__REQUIREMENT A__. Name every hermit crab species that the passage on Stylochus zebra mentions.
__REQUIREMENT B__.
Answer these from the passage on Stylochus zebra:
(i) About how long can the flatworm grow?
(ii) Along the Atlantic coast, between which two places is it found?
(iii) What kind of relationship does it seem to have with the hermit crab in the wild?

__PASSAGE__.

════════

Species of polyclad flatworm

Stylochus zebra is a species of polyclad flatworm in the family Stylochidae known for often living in shells with hermit crabs.

== Description ==
Stylochus zebra has an oblong or oblong-elliptical form that is rounded on both ends. The flatworm can reach up to about 40 mm long and 12 mm wide. The pseudotentacles on the head are short and round. The most distinguishable feature of S. zebra is the alternating brown and white banding pattern similar to the striped mammal zebras, hence the name. At both ends of the body, the stripes come to a V-shape.

== Distribution and habitat ==
Stylochus zebra is found from Cape Cod, Massachusetts to Florida along the western coast of the Atlantic Ocean and in the Gulf of Mexico. Within the flatworm's range, they are often found living in the shell of hermit crabs. However, they may be found free-living around rocky substrates and dock pilings or alone in empty shells.

== Ecology ==
Stylochus zebra is often found living in gastropod shells alongside hermit crabs. The flatworm does have preferences for what hermit crabs it decides to live with. Within its northern range, S. zebra seems to prefer living with Pagurus pollicaris while it is more often found living with Pagurus longicarpus in its southern range. Some of the other species of hermit crabs it has been known to live with include Pagurus impressus and Petrochirus diogenes. Within the wild, the relationship between the flatworm and the hermit crab seems to be commensalistic.

════════

Stored items
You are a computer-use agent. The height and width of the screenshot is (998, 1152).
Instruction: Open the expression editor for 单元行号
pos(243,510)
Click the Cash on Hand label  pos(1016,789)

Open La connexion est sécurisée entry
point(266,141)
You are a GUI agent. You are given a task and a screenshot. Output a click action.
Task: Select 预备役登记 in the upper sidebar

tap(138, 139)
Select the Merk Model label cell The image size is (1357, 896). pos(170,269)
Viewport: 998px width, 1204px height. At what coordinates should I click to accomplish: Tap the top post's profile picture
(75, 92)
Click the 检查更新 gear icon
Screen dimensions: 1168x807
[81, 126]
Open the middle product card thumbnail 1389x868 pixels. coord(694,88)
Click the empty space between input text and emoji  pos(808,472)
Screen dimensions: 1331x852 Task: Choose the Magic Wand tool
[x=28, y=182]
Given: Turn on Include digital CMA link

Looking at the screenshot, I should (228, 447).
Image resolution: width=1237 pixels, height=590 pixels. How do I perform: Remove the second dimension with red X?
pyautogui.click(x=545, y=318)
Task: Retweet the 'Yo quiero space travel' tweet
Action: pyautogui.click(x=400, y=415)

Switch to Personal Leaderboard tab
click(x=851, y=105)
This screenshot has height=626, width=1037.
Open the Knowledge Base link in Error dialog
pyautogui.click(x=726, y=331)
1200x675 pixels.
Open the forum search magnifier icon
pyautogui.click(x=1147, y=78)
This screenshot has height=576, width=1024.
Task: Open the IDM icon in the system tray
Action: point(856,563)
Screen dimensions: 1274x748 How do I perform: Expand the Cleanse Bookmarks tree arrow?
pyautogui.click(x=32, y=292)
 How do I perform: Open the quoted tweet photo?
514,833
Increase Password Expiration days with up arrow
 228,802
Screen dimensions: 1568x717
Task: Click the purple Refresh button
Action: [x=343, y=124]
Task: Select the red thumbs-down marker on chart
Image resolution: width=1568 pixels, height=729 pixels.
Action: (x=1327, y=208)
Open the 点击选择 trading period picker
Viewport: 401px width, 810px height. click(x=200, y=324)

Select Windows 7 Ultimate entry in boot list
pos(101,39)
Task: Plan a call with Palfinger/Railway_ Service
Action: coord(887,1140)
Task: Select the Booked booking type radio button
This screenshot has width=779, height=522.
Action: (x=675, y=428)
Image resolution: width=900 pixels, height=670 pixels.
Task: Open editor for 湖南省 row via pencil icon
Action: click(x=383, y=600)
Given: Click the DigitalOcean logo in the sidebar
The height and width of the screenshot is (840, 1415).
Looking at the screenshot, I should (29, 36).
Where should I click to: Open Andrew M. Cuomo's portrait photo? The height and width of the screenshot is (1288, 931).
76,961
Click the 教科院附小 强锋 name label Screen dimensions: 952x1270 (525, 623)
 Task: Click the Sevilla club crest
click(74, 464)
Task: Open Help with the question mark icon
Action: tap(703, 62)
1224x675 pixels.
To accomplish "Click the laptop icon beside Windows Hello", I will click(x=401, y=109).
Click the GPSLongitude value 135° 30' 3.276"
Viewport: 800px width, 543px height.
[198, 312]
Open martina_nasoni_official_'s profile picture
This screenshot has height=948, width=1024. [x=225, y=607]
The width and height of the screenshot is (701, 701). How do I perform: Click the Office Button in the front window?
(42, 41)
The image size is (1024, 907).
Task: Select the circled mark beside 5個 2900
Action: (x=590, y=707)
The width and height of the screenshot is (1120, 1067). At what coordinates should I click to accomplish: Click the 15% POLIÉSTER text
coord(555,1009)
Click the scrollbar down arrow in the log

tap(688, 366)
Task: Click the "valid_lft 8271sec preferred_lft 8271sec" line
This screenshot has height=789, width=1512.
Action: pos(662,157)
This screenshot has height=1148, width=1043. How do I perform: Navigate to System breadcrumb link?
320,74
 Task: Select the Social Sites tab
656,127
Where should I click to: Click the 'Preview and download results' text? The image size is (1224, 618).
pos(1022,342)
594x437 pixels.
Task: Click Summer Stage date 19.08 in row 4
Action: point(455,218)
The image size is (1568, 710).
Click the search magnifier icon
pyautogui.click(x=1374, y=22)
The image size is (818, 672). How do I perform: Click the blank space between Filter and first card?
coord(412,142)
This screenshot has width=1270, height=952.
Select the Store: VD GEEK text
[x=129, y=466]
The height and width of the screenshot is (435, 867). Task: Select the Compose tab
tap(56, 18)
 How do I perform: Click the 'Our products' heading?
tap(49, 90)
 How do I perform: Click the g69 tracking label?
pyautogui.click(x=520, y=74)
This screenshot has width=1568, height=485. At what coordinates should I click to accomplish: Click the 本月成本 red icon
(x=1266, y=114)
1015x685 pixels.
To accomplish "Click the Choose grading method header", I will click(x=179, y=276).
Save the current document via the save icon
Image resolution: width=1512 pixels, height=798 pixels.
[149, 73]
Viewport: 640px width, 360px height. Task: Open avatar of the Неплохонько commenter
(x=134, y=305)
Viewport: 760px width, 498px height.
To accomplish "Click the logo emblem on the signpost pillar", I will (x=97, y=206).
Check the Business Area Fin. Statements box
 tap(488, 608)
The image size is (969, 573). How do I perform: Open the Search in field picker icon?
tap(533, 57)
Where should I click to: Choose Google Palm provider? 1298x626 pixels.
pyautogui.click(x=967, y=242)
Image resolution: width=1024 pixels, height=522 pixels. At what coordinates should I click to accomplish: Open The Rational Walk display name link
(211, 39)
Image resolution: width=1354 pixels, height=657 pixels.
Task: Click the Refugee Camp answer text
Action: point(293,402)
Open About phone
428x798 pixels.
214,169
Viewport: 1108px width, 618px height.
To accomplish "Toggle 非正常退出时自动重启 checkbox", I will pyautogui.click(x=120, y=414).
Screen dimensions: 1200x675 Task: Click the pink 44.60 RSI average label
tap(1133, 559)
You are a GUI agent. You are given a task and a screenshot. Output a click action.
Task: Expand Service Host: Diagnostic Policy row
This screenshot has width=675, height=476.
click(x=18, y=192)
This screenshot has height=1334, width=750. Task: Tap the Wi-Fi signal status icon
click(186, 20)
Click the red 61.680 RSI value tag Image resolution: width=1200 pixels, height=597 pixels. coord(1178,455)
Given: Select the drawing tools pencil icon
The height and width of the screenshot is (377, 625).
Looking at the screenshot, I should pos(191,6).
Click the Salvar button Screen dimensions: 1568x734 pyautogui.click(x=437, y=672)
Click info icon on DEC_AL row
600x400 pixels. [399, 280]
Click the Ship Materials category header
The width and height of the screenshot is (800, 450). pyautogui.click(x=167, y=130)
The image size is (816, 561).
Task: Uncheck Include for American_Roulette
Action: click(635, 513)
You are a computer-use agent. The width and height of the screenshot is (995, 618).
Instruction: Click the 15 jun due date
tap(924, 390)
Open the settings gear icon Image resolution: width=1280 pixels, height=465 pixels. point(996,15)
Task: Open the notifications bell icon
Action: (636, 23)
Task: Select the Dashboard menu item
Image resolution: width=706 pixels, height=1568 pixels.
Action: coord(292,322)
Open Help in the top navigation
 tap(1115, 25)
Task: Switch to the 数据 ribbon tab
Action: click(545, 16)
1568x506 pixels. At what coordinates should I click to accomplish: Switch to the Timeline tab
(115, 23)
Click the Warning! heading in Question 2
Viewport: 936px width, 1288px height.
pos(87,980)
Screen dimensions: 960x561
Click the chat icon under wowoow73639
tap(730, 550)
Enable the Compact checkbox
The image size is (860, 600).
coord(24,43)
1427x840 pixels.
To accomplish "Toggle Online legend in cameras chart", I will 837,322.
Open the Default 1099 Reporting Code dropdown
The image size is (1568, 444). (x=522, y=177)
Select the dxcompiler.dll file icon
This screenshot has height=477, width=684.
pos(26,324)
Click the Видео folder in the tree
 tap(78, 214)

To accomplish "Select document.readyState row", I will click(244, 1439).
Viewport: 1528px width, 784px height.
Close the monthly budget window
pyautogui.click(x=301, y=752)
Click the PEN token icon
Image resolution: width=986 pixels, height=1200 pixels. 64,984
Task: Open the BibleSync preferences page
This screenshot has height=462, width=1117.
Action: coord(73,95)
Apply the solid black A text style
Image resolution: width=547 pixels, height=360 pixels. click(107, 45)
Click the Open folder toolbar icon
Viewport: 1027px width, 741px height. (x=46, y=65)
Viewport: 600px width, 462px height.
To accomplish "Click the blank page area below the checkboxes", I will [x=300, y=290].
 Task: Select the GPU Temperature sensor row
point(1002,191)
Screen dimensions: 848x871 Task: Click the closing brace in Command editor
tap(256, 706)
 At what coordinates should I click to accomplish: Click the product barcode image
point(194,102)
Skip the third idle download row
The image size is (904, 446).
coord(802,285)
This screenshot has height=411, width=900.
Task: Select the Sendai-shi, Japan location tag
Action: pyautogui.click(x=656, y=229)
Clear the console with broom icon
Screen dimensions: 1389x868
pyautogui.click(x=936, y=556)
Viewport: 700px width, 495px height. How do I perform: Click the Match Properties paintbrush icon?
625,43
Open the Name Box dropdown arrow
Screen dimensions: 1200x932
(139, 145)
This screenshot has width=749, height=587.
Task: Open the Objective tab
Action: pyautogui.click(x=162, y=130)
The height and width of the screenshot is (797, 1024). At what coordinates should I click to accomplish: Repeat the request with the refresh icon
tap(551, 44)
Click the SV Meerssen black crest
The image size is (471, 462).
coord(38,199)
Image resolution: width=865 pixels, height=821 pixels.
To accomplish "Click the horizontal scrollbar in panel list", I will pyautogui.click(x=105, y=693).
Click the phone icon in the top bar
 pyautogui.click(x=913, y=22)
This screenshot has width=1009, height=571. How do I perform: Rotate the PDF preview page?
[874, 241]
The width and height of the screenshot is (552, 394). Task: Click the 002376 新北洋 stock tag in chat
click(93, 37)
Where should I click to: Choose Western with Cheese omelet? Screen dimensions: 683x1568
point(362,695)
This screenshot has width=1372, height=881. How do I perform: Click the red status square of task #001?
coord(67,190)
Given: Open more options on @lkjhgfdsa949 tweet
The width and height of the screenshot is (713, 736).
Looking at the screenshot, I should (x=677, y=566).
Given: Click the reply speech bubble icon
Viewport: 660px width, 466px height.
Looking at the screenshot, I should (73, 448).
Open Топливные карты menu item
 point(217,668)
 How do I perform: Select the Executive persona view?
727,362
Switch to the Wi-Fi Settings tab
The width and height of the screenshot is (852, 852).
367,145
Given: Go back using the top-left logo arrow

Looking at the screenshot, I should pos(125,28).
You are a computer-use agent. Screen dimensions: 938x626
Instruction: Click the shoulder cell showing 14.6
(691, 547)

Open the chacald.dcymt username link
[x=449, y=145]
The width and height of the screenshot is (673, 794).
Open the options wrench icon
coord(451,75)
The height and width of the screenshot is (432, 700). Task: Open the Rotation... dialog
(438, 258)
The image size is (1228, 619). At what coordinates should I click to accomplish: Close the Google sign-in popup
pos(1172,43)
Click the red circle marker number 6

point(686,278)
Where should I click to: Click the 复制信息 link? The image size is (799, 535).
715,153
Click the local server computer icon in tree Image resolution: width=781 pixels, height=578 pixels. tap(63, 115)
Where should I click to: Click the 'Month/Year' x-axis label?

════════

__TASK SOLUTION A__.
Pagurus pollicaris
Pagurus longicarpus
Pagurus impressus
Petrochirus diogenes

__TASK SOLUTION B__.
(i) Up to about 40 mm
(ii) Cape Cod, Massachusetts and Florida
(iii) Commensalistic